L’idéologie est un peu comme l'air que l'on respire ; sa tendance est de s'annexer tout le champ du savoir et de régenter tout le domaine de l'action : politique, social, culturel, religieux... Sa pente est de devenir globalisante, voire totalitaire. Il n'est pas jusqu'à la télévision qui fabrique jour après jour de nouvelles façons d'être et de penser. Elle retrouve un procédé familier aux idéologues qui consiste à voir le monde sur le modèles des westerns : bons et méchants, vainqueurs et vaincus, noir et blanc...

Mais la foi ne se développe pas sur le même plan que l'idéologie. La foi n'est pas solidification des raisons d'exister d'un groupe dans une société.

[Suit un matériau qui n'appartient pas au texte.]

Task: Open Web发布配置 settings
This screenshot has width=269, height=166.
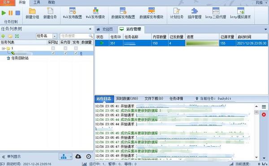Action: point(72,13)
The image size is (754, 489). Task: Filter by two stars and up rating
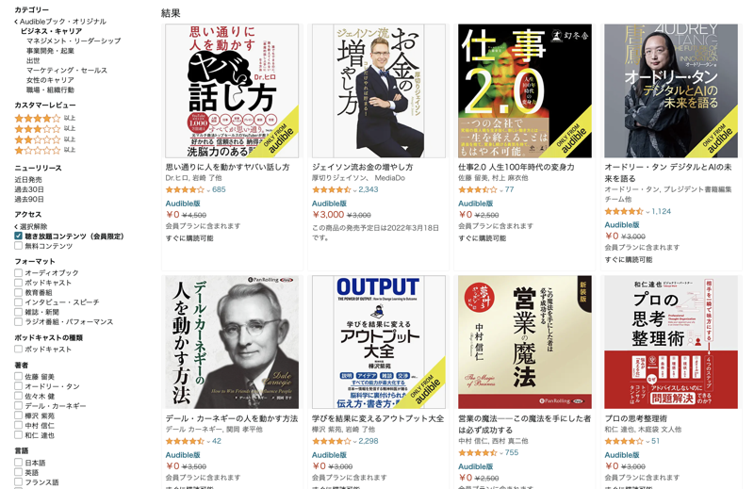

Autrement, comment pourrait-on saisir ce qu'a d'original et d'unique la foi d'Abraham : « Quitte ton pays, ta parenté et la maison de ton père, pour le pays que je t'indiquerai. » (Gn 12,1)

A l'appel de Yahvé, qui n'est pas une figure de ce monde, Abraham laisse la sécurité d'une parenté, d'une terre, d'une famille pour répondre, de façon personnelle, à une ouverture vers l'inconnu qui n'est que promesse. C'est le contraire du mouvement idéologique qui s'appuie sur un collectif qui cherche à fonder sa propre existence dans le présent, en légitimant ses raisons d'être et qui n'annonce un avenir que balisé et fermé par rapport à d'autres groupes ou d'autres visions.

A la racine de la foi se trouve toujours une décision personnelle, destabilisante par rapport à la situation présente ; elle ouvre alors sur un futur dont la maîtrise est absente. La foi est antinomique de la vision puisque celle-ci cesse quand celle-là se réalise. La foi est tournée vers un avenir qu'elle ne possède pas. L'idéologie, au contraire, annonce « des réalisations collectives pour demain qui doivent apparaître dans un temps et un espace historique sous peine de n'être que pures chimères... »

Le rapport à Dieu, dans sa proximité miséricordieuse, ne le rend pas prisonnier du choix des hommes. Car il est à la fois assimilé par les hommes et radicalement différent d'eux, selon le mouvement même de la manducation eucharistique. La parole rapportée par saint Jean : « Celui qui mange ma chair et boit mon sang demeure en moi et moi en lui » est à entendre aussi fortement que la formule proclamée par Isaïe : « Vos pensées ne sont pas mes pensées et mes voies ne sont pas vos voies ».

La conséquence de cette perception du christianisme qui le tient à distance des processus idéologiques est le fait que, dans la vie courante, les options des chrétiens peuvent être légitimement diverses, sans mettre en péril la cohérence symphonique de l'ensemble. Les choix que l'on fait ne peuvent être purement et simplement déduits à partir de quelques grands principes. Le choix finalement fait est un choix parmi d'autres possibles. Il convient donc d'accepter la réalité du pluralisme entre chrétiens sur des comportements pratiques sans s'en effaroucher et sans chercher à fuir les affrontements qu'elle suppose. Et, de même, ce n'est pas parce que l'Église prend une position différente de celle que je prône qu'il faut cesser de lui être fidèle. Car l'Eglise n'est ni un parti ni un syndicat, elle est une communauté de communautés.

La référence à l'Écriture actualisée dans l'Église joue d'ailleurs au rebours des fonctionnements idéologiques habituels qui valorisent la lettre des textes fondateurs. Dans l'Écriture chrétienne, venue de Dieu, le croyant se sait questionné plus qu'il ne questionne le texte. Il se laisse interroger par ce qui lui est dit par Dieu même, plus qu'il ne demande des assurances et des légitimations sur ses manières de penser et ses conduites, toutes choses qui sont, au contraire, la pente naturelle des systèmes idéologiques...

Le ressort de la dynamique idéologique est de compter seulement, en dernière instance, sur ses propres forces. Vouloir se faire par soi-même, c'est idolâtrer ses propres conceptions. C'est se tromper de Dieu. La grâce est finalement le seul antidote à l'idéologie toujours prête à refaire surface. Car il y a opposition radicale entre la grâce au travail dans les cœurs et les institutions et les mécanismes idéologiques. La grâce conduit à s'en remettre finalement à un Autre.